Nesta terça-feira (19), o ex-presidente Jair Bolsonaro (PL) foi formalmente indiciado pela Polícia Federal sob acusações de associação criminosa e inserção de dados falsos em sistema público, configurando o crime de peculato digital. O inquérito em questão investiga uma alegada fraude em seu cartão de vacinação.
Os crimes em questão acarretam penas que podem chegar a até 12 anos de prisão, além de multa, conforme estabelecido pelo Código Penal brasileiro.
No que tange ao crime de associação criminosa, Bolsonaro enfrenta a possibilidade de uma pena de um a três anos de prisão. Entretanto, é importante notar que essa pena pode ser agravada, aumentando até a metade, caso se comprove que a associação foi armada ou envolveu a participação de menores.

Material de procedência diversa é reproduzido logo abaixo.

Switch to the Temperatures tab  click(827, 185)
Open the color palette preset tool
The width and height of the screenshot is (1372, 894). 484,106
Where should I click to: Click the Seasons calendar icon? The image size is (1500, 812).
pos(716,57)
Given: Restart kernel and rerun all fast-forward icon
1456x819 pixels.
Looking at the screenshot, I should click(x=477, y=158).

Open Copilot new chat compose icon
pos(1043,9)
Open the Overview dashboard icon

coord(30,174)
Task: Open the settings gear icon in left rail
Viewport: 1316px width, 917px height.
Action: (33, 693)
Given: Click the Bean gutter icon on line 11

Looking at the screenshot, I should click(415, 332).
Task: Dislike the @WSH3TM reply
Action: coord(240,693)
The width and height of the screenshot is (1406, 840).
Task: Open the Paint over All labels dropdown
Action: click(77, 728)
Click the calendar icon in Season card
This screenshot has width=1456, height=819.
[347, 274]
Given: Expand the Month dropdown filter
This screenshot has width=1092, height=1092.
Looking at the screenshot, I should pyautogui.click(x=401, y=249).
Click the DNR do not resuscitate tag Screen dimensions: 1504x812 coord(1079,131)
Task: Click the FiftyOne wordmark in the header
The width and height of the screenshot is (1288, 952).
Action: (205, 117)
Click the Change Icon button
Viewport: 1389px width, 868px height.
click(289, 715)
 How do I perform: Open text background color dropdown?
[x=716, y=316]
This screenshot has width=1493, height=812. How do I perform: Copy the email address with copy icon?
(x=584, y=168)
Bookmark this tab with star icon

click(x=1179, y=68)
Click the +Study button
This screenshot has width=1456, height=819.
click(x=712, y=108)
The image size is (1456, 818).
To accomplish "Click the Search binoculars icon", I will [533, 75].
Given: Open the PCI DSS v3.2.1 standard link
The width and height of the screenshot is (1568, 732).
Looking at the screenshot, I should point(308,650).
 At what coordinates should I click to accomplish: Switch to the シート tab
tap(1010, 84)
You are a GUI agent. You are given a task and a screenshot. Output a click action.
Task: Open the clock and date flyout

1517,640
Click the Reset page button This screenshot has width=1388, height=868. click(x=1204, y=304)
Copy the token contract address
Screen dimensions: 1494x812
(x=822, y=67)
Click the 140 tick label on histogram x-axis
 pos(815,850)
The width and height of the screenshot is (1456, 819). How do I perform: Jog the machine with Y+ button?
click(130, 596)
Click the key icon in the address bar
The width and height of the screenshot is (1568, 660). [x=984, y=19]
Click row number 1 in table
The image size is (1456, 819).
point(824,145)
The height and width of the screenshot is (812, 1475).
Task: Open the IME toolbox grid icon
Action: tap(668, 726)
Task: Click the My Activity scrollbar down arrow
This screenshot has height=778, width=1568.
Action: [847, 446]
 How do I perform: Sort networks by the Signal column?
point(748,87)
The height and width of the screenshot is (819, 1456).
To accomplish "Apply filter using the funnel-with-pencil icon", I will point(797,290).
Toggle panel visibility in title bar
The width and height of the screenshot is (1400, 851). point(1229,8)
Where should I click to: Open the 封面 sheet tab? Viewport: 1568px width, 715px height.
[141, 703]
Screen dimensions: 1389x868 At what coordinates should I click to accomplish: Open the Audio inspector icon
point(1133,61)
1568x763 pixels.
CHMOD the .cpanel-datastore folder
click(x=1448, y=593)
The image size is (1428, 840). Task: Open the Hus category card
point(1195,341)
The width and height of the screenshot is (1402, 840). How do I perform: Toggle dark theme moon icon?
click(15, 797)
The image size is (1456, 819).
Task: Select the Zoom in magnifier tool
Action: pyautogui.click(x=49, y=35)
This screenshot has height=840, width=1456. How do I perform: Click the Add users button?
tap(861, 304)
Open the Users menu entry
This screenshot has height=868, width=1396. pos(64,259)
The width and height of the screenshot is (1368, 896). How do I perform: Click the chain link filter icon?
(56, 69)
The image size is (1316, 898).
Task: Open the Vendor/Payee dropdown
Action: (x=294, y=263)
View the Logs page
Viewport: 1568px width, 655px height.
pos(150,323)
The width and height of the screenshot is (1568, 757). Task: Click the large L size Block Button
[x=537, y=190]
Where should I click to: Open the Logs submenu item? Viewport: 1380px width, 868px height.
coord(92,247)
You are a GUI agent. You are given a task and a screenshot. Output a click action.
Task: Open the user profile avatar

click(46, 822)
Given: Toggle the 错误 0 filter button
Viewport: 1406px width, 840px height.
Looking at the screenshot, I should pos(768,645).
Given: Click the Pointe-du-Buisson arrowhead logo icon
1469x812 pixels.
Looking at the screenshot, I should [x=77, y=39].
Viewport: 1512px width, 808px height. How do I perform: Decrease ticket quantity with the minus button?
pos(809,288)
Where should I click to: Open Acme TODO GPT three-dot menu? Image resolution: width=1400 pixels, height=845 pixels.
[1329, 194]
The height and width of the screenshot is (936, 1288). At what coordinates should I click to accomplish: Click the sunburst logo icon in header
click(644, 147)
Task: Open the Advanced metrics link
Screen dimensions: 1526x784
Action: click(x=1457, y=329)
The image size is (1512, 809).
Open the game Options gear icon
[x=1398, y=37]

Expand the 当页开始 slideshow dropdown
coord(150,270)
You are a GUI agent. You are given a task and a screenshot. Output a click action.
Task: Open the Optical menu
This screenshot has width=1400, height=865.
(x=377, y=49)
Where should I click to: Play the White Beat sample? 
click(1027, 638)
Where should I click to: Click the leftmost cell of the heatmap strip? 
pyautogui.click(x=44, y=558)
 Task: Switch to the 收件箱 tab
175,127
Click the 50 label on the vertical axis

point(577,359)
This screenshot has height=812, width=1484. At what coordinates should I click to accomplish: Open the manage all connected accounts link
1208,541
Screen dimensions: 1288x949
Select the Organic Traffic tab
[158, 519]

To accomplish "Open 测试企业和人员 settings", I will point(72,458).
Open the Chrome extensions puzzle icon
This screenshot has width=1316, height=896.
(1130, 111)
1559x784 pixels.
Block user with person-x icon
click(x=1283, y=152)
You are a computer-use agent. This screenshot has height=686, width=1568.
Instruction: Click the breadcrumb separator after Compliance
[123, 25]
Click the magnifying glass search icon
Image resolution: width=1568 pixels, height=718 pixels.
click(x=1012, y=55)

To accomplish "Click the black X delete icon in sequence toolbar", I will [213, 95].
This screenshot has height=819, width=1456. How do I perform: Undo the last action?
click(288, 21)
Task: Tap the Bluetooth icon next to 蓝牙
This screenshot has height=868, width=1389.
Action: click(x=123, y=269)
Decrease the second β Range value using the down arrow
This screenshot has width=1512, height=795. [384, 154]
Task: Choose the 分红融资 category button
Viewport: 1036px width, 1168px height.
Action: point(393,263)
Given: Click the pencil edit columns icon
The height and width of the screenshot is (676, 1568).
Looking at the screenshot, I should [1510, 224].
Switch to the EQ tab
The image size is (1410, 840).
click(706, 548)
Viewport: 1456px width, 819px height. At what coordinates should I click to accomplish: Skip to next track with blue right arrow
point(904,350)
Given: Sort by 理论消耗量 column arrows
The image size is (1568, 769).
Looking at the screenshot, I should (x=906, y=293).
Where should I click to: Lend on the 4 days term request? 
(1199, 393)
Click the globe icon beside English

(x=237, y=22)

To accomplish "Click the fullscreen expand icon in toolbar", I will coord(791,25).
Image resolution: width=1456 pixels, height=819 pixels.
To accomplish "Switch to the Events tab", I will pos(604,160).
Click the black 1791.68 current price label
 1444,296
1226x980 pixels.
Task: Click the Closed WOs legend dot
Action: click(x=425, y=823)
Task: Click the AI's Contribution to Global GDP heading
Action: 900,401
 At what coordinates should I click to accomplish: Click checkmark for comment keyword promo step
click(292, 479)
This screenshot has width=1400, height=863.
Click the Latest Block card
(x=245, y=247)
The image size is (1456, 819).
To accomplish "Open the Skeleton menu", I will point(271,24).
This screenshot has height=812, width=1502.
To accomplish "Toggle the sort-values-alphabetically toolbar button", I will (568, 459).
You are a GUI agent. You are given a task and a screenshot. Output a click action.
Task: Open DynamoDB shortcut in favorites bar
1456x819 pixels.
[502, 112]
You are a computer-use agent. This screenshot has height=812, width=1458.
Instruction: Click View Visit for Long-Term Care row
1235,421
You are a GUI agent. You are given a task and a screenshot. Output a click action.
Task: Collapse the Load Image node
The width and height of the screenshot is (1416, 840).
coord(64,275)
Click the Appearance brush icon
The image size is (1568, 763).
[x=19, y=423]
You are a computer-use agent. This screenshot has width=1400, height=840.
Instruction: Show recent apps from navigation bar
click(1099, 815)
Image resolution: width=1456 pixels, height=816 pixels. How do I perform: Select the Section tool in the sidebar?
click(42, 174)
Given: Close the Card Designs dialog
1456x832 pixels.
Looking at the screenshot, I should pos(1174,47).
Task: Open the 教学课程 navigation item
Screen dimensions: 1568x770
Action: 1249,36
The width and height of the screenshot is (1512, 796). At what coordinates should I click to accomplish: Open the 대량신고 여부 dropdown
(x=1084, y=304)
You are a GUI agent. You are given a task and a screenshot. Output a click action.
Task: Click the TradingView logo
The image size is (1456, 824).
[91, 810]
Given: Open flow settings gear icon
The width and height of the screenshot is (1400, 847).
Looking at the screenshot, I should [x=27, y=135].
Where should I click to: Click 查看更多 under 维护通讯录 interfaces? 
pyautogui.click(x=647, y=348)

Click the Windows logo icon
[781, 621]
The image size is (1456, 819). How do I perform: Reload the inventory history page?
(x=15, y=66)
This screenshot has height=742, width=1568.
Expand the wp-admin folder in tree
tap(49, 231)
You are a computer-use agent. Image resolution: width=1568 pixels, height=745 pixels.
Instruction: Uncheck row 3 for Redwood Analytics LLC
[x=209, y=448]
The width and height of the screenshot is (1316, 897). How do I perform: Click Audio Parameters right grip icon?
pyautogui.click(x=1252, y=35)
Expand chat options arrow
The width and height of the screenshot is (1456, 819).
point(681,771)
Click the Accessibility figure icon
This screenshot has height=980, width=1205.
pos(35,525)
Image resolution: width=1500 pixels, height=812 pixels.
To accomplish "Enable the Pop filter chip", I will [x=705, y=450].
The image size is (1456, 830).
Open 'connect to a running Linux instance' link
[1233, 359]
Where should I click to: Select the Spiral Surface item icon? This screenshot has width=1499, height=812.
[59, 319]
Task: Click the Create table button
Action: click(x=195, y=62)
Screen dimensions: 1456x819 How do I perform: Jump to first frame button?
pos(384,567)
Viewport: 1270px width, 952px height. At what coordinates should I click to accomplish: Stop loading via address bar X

Já em relação ao delito de inserção de dados falsos em sistema de informações, a legislação prevê uma pena de reclusão de dois a doze anos. Esse crime visa punir funcionários públicos que utilizam de suas posições para inserir informações falsas, alterar ou excluir dados corretos em sistemas informatizados ou bancos de dados da Administração Pública com o intuito de obter vantagens indevidas para si ou para terceiros, ou causar prejuízo.
Os desdobramentos desse indiciamento são aguardados com grande expectativa, visto o impacto político e jurídico que podem acarretar, especialmente considerando o contexto político conturbado no Brasil.